A muchos parecerá esta novela un ataque, no a las ridiculeces a que lleva la ciencia mal entendida y la manía pedagógica sacada de su justo punto, sino un ataque a la ciencia y a la pedagogía mismas, y preciso es confesar que si no ha sido tal la intención del autor —pues nos resistimos a creerlo en un hombre de ciencia y pedagogo— nada ha hecho por lo menos para mostrárnoslo.
Parece fatalmente arrastrado por el funesto prurito de perturbar al lector más que de divertirle y sobre todo de burlarse de los que no comprenden la burla. No sabemos bien por qué un hombre serio en su conducta, que ocupa una posición y que ni hace ni dice nada que se salga de los términos corrientes y ordinarios, padece de una morbosa manía contra las personas graves y aborrece tanto a los que no se salen nunca de su papel y adoptan siempre un continente severo.
Acostumbra decir que todo hombre grave es por debajo tonto de capirote, y no tiene razón en esto. Esta su manía de atribuir más a tontería que a maldad las mezquindades humanas acusa una cualidad de que debe curarse. Parece imposible que un hombre que lee, según nuestros informes, con alguna asiduidad los Evangelios no haya meditado más en el versículo 22 del capítulo V del Evangelio de San Mateo.
Mas repetimos que el defecto más grave que a esta obra puede señalársele es que no se sabe a punto fijo qué es lo que en ella se propone su autor, pues nos resistimos a creer que no se proponga más de hacer reír a unos y escandalizar a otros.
Perjudícale en gran manera la aversión que al dictado de sabio tiene y el empeño ridículo que pone en que no se lo apliquen. No acertamos a explicarnos por qué le molesta tanto ese tan honroso nombre, como no acertamos a explicarnos el que escribiendo con tanta frecuencia y siendo profesor de literatura griega ponga tanto cuidado en no escribir nunca de semejante literatura. ¿Será que la conoce mal y teme mostrar su flaqueza en aquello de que oficialmente es maestro? No sabremos decirlo.
Otra manía tiene que le daña también mucho, y es la manía contra la literatura española. Tan mal la conoce o con tal suma de prejuicios la estudia —si es que la estudia—que suele decir que es la literatura española el más claro espejo de la vulgaridad y la ramplonería y que el espíritu que en ella se refleja es un espíritu ahíto del más embrutecedor sentido común. Y a la vez que siente aversión hacia la literatura española siéntela, y no menor, hacia la francesa, y cuando el espíritu de una y otra se fusionan, surge algo que para él se simboliza en Moratín. Cuando de Moratín habla —le hemos oído hablar de él varias veces —pierde los estribos y no reconoce mesura alguna.
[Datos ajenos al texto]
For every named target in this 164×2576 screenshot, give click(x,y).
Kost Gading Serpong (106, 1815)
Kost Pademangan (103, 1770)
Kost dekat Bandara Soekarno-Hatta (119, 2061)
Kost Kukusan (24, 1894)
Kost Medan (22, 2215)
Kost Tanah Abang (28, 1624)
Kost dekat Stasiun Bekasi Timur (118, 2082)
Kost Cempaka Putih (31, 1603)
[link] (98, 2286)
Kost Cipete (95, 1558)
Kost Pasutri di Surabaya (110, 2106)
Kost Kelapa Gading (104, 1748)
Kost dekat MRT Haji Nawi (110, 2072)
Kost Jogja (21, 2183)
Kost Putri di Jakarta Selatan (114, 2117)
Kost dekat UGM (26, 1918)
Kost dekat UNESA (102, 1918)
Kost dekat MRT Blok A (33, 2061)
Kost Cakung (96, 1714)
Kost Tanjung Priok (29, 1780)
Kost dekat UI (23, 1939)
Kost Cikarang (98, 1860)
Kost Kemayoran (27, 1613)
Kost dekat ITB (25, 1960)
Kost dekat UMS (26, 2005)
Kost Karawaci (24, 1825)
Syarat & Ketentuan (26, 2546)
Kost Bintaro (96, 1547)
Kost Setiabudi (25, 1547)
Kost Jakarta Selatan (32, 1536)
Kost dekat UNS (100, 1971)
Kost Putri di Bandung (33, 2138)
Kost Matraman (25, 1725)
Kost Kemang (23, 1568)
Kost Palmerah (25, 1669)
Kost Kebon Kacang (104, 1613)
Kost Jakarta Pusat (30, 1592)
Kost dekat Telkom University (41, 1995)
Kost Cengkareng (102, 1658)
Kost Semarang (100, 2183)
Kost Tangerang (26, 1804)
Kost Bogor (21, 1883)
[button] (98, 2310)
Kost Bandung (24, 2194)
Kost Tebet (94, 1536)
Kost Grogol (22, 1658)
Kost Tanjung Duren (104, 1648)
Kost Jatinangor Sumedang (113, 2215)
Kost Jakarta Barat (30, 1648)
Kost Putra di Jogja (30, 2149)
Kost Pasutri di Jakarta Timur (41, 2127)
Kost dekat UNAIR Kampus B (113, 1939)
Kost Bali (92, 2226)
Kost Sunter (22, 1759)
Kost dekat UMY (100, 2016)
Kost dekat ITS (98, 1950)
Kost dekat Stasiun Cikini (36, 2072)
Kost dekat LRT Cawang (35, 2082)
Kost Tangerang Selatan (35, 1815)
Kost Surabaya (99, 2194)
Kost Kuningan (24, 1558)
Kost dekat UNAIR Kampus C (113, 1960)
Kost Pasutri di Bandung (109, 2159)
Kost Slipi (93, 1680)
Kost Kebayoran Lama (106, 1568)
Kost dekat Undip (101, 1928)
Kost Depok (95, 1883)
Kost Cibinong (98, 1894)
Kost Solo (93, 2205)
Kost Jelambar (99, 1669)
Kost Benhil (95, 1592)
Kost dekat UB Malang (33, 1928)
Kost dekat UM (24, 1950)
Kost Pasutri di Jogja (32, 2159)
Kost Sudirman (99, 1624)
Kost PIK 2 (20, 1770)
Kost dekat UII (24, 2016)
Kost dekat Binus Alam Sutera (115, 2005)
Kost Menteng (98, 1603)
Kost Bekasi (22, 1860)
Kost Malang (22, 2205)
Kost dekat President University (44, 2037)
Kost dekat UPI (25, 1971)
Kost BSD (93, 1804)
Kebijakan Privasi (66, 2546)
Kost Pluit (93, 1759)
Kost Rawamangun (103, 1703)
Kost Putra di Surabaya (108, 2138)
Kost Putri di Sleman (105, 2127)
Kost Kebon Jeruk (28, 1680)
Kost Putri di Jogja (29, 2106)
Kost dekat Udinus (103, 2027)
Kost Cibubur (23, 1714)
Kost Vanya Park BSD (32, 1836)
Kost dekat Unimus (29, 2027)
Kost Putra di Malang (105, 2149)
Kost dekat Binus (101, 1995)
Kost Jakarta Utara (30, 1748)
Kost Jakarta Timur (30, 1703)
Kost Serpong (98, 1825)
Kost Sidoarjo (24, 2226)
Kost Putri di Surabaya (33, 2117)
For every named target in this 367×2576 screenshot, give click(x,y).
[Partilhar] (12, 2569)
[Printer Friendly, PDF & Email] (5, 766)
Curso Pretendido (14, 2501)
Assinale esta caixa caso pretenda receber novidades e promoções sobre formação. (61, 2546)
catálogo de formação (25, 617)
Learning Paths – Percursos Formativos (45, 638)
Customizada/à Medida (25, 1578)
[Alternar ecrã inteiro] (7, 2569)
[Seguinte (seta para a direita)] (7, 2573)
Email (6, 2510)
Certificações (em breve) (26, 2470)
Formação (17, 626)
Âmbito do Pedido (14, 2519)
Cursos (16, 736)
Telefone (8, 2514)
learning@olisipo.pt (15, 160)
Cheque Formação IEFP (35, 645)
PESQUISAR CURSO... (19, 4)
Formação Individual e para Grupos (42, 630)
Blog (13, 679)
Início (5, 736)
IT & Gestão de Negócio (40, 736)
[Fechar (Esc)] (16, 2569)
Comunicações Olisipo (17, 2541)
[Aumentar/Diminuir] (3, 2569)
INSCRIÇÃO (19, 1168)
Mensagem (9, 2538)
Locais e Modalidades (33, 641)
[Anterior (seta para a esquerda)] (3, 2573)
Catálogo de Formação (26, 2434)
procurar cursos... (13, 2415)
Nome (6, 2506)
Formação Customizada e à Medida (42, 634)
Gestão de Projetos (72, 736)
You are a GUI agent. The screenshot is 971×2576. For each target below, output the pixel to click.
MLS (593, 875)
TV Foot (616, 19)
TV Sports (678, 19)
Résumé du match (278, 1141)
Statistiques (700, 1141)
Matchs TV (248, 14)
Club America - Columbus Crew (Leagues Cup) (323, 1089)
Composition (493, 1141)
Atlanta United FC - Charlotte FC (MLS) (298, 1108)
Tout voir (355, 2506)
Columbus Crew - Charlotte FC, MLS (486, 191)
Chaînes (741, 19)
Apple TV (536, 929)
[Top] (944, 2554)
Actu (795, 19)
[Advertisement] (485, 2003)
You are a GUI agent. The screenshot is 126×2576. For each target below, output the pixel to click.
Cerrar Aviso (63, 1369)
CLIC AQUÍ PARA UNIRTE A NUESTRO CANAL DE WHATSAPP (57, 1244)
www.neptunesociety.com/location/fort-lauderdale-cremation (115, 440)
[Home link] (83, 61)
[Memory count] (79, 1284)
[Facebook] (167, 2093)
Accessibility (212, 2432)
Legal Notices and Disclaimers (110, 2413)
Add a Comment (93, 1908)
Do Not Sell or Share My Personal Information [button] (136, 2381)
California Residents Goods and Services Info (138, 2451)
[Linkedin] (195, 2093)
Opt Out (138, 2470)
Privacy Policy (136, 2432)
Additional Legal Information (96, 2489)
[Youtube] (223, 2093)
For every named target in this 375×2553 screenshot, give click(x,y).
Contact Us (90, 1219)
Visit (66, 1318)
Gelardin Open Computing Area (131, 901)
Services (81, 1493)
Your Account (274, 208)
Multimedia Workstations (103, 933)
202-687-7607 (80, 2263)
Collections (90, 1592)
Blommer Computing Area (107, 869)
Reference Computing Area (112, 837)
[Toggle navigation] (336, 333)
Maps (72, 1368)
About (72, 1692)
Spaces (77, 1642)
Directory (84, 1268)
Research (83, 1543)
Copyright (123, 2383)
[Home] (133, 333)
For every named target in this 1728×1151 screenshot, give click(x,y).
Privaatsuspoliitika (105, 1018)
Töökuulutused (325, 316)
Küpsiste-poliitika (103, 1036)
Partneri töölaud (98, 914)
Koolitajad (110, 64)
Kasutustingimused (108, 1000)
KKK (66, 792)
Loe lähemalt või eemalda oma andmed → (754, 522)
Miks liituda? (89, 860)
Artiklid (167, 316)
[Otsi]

«Moratín es un abismo de vulgaridad y de insignificancia —le hemos oído decir— sus obras son el más insípido manjar que puede darse; ni tiene sentimiento, ni imaginación, ni inteligencia; es frío, no ha ideado ni una sola metáfora nueva, no piensa más que con el pensamiento de todo el mundo; es sencillamente un caso de imbecilidad por sentido común.» No sabemos que haya escritor a quien aborrezca más que a éste no siendo a Jenofonte. ¿Qué le habrá hecho Jenofonte?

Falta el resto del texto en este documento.